- [Work required] Can you copy out the data word for word, from the line containing "The height and" through the end? Leave the pictures out of your answer.

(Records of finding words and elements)
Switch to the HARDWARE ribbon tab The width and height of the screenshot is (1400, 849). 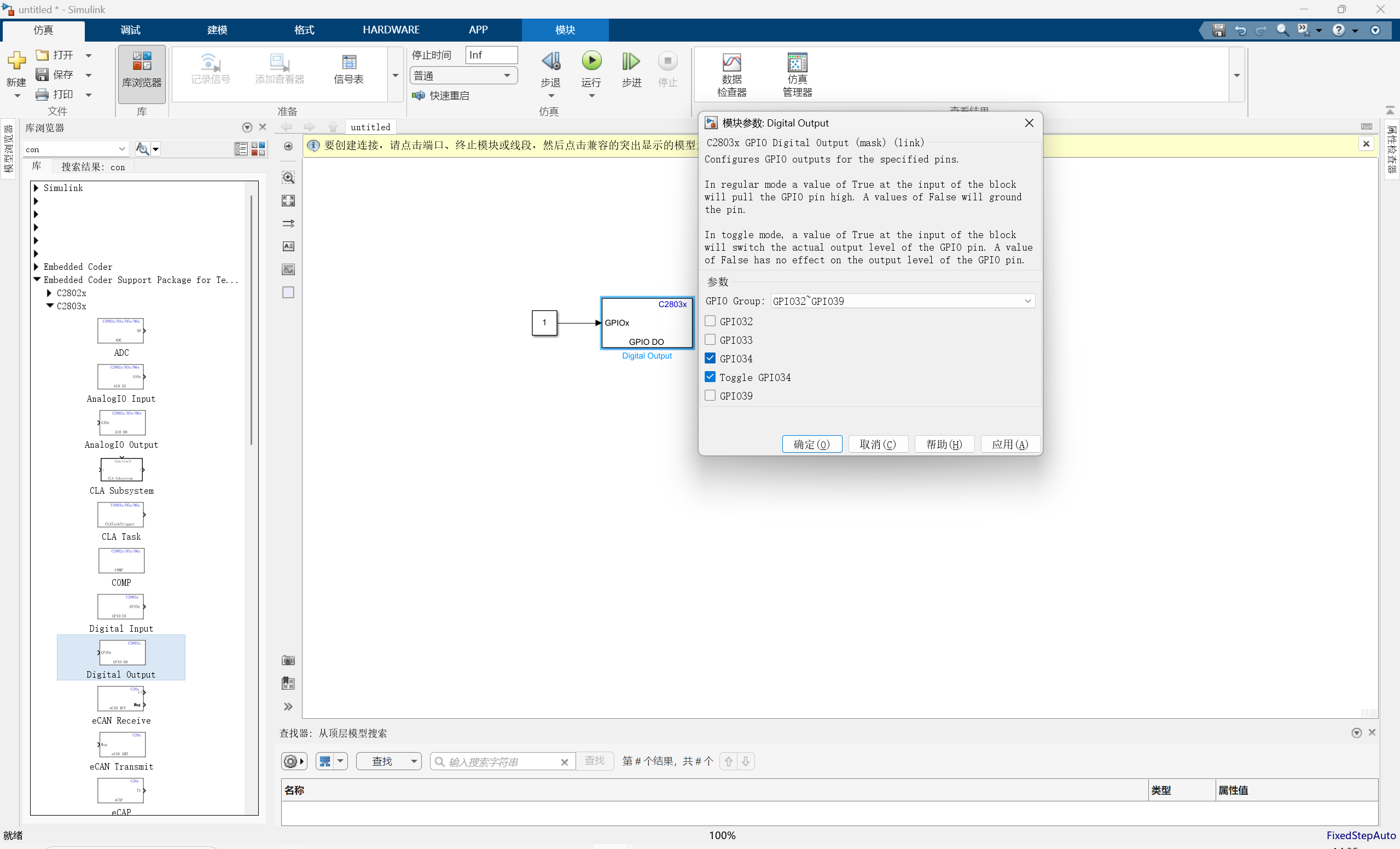point(391,30)
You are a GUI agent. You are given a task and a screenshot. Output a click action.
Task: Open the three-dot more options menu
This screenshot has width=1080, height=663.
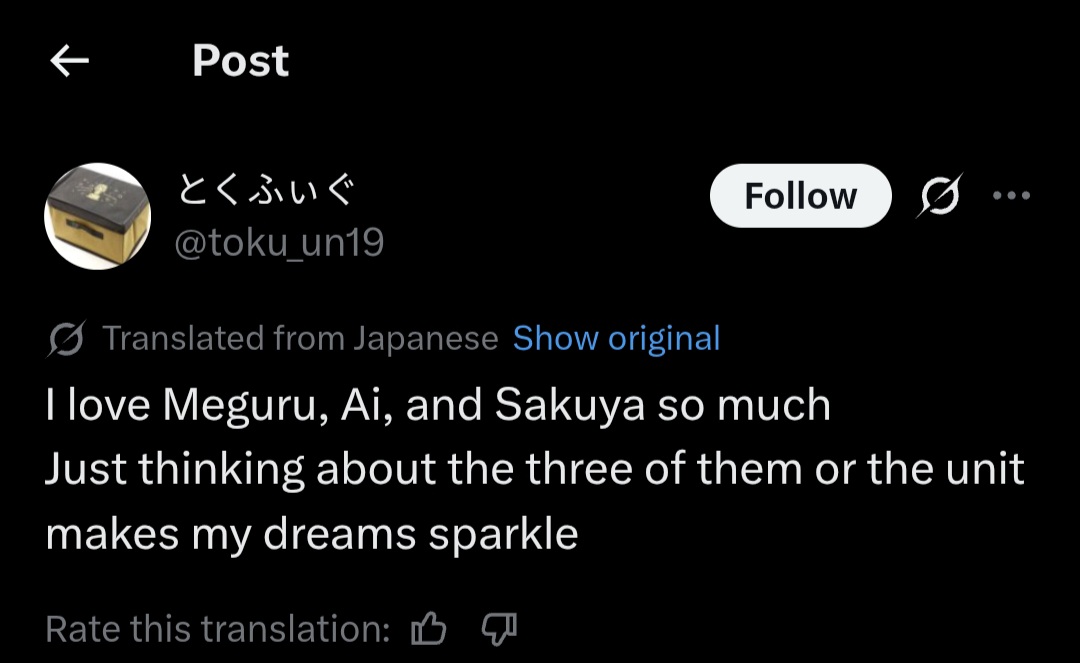point(1011,196)
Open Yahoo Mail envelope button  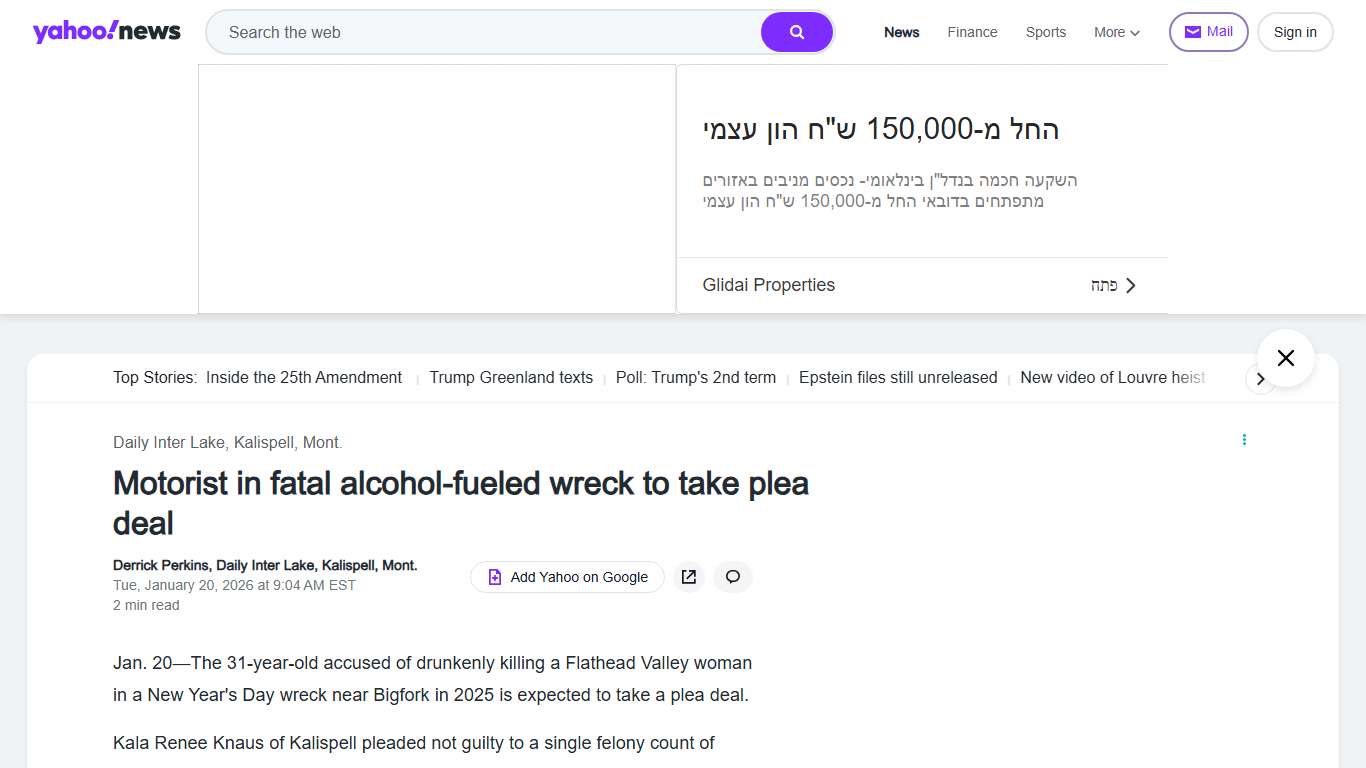1208,32
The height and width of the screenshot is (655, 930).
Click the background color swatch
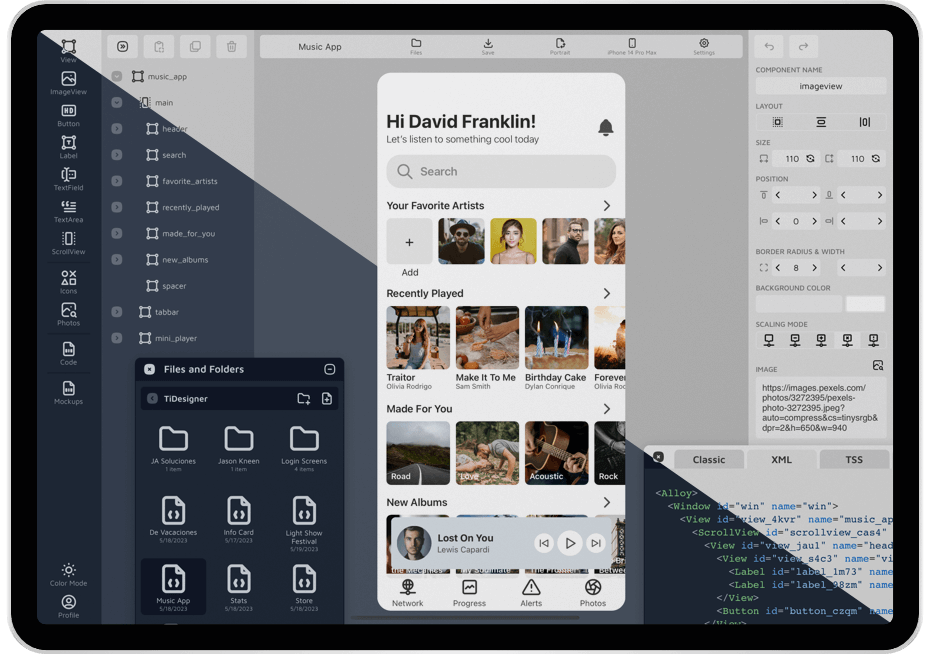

- [Finished task]
The height and width of the screenshot is (655, 930).
Click the background color swatch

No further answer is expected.